B.   Les facteurs limitants et les incertitudes

Les facteurs limitant la coopération ressortent de deux catégories : les facteurs permanents et les incertitudes sur l’avenir. Identifier les premiers permet d’envisager de bonnes pratiques pour l’avenir, lister les secondes invite à une appréciation prudente des perspectives de coopération, à l’heure où les auteurs du présent rapport écrivent ces lignes.

1.   La désynchronisation des calendriers politiques, stratégiques et capacitaires

L’article 7 du Traité de coopération en matière de défense et de sécurité précité engageait la France et le Royaume-Uni à « comparer, dès que possible, les objectifs et programmes prospectifs en matière de capacités et, dans toute la mesure du possible, à harmoniser les calendriers et les besoins ». Force est de constater que cette harmonisation des calendriers s’est avérée difficile.

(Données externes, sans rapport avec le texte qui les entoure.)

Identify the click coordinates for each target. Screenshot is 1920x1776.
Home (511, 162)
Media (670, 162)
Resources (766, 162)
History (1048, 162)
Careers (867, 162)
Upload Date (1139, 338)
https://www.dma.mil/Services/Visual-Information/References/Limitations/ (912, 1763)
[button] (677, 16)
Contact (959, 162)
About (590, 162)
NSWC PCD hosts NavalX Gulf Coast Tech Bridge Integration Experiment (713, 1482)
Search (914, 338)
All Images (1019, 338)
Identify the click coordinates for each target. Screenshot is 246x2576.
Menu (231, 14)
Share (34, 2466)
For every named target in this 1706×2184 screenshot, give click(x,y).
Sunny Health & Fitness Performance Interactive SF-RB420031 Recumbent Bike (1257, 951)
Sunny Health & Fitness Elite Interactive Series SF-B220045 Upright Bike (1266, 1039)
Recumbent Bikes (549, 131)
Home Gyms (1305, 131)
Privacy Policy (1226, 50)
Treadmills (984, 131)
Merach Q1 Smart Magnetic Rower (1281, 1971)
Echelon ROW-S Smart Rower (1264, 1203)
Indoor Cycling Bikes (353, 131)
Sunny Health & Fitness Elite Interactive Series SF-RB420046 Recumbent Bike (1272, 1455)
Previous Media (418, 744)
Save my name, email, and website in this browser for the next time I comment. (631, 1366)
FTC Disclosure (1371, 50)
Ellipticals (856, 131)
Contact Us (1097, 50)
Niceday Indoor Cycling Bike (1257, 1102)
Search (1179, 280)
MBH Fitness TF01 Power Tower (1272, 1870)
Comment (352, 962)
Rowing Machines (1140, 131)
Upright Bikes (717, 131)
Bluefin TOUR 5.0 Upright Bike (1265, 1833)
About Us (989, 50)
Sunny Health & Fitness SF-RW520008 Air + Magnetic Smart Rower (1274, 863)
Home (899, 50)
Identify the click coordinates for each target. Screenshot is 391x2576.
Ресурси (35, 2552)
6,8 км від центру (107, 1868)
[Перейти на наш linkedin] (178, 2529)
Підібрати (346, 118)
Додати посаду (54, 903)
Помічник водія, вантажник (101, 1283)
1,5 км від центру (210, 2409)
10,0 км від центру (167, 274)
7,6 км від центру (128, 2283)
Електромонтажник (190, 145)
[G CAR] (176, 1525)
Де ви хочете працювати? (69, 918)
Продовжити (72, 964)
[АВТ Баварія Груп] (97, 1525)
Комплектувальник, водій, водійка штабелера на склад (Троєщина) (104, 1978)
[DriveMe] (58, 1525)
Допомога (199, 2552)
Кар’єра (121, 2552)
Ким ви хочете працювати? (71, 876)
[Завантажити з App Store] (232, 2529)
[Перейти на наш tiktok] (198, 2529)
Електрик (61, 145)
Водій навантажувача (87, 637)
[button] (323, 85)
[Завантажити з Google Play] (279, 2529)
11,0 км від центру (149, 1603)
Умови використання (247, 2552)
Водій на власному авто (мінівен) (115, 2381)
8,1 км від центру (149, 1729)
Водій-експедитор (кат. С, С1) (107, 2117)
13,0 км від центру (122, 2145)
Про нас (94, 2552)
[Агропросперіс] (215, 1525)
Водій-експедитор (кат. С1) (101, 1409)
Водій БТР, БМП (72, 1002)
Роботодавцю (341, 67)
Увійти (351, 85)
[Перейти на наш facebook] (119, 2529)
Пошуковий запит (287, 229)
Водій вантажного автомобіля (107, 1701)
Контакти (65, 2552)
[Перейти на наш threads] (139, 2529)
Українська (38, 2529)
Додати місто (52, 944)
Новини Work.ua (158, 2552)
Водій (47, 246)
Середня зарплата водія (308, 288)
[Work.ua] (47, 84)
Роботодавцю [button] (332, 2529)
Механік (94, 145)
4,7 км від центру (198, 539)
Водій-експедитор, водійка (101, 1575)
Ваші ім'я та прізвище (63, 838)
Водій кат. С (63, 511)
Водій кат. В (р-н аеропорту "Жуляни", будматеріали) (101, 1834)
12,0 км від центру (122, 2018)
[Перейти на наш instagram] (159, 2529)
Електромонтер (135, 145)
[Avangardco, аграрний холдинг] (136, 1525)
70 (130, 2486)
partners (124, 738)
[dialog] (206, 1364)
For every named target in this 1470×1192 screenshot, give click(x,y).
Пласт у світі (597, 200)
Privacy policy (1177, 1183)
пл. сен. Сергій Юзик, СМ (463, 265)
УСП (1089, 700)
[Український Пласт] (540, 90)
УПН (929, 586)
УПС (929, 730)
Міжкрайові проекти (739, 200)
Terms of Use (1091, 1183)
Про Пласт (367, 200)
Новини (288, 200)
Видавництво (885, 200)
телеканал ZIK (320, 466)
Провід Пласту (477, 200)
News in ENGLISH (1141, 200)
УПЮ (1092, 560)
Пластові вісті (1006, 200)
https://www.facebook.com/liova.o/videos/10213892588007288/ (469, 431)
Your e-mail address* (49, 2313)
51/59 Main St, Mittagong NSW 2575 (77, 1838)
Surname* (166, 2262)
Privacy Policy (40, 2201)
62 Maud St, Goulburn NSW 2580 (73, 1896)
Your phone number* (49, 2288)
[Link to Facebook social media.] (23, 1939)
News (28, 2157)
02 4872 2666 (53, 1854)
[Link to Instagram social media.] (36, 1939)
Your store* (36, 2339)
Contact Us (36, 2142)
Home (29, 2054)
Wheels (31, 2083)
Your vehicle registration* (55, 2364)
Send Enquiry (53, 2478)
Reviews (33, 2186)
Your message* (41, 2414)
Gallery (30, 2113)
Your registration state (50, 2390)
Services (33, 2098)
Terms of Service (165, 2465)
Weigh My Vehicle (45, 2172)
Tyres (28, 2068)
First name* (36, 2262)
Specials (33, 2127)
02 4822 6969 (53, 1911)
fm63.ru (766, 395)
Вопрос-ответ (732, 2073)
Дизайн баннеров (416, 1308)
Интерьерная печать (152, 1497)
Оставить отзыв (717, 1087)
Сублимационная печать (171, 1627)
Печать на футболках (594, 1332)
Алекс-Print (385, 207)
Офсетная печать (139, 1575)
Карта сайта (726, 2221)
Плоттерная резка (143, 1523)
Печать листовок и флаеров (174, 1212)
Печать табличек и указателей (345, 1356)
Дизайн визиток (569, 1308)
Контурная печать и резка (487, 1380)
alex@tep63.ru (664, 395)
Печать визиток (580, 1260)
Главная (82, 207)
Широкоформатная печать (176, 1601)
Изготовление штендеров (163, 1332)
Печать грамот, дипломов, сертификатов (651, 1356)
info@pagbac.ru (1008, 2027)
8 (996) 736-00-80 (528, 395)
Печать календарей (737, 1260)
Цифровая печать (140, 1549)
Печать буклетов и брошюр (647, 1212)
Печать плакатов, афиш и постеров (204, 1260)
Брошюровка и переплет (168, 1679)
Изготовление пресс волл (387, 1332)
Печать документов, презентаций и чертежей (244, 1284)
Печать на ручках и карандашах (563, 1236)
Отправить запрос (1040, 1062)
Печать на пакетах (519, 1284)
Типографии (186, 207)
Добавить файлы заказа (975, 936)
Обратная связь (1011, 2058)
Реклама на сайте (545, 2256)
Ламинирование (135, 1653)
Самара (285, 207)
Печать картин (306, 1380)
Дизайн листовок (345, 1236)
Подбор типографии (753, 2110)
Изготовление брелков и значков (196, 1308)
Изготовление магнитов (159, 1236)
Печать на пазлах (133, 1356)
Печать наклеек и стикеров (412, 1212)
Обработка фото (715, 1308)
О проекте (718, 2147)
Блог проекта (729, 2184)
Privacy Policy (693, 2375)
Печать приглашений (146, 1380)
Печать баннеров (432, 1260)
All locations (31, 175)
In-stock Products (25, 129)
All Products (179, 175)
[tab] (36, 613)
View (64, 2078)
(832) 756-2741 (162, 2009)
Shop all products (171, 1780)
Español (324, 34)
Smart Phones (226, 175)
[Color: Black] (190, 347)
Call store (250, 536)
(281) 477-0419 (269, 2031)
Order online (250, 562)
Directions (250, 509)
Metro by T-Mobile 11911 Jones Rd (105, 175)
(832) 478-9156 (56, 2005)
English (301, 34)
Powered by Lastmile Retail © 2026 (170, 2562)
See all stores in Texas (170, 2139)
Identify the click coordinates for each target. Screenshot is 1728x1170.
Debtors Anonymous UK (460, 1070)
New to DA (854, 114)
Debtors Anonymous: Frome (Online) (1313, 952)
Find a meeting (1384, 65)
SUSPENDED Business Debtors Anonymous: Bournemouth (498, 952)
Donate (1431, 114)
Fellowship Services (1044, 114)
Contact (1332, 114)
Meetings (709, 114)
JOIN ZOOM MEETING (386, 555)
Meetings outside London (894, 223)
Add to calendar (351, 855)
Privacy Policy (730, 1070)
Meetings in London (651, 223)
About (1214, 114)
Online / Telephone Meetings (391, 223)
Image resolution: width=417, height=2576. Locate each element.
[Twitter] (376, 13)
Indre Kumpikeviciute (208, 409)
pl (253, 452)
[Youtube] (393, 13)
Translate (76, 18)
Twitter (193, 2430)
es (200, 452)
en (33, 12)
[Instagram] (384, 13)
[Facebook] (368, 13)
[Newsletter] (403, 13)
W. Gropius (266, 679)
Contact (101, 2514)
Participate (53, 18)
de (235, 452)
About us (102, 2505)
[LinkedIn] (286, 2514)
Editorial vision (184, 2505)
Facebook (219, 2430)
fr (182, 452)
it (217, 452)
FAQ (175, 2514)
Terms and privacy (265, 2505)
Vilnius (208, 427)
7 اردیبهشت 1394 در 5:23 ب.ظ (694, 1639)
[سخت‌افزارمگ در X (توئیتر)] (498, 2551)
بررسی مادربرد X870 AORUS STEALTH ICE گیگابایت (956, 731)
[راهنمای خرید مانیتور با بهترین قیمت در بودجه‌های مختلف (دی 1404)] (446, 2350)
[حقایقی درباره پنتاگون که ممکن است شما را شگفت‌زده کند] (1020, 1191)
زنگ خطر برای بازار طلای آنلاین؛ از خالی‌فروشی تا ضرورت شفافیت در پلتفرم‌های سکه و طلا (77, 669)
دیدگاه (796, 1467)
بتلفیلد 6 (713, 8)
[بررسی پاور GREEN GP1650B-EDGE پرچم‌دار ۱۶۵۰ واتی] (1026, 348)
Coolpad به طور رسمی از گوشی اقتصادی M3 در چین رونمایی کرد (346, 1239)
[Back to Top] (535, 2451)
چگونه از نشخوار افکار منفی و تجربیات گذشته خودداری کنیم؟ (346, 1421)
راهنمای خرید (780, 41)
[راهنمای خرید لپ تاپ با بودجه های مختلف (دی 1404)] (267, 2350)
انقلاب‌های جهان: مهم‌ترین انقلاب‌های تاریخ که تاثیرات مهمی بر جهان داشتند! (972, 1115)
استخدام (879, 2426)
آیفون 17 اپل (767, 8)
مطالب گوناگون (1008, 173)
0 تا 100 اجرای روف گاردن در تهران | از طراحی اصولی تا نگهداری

Entre la signature des accords de Lancaster House et aujourd’hui, cinq élections nationales ont eu lieu de part et d’autre de la Manche : trois élections générales au Royaume-Uni et deux élections présidentielles en France. Se sont ainsi succédés, de part et d’autre, trois Premiers ministres et trois Président de la République. La France a adopté une nouvelle loi de programmation militaire en 2018 quand le Royaume-Uni vient de publier l’équivalent d’une revue stratégique, le nouveau concept d’emploi des forces. Une revue dite « intégrée » de la politique britannique dans les domaines des affaires étrangères, de la Défense et du développement est toujours en cours et n’aboutira vraisemblablement pas à des perspectives financières claires avant le premier semestre 2021.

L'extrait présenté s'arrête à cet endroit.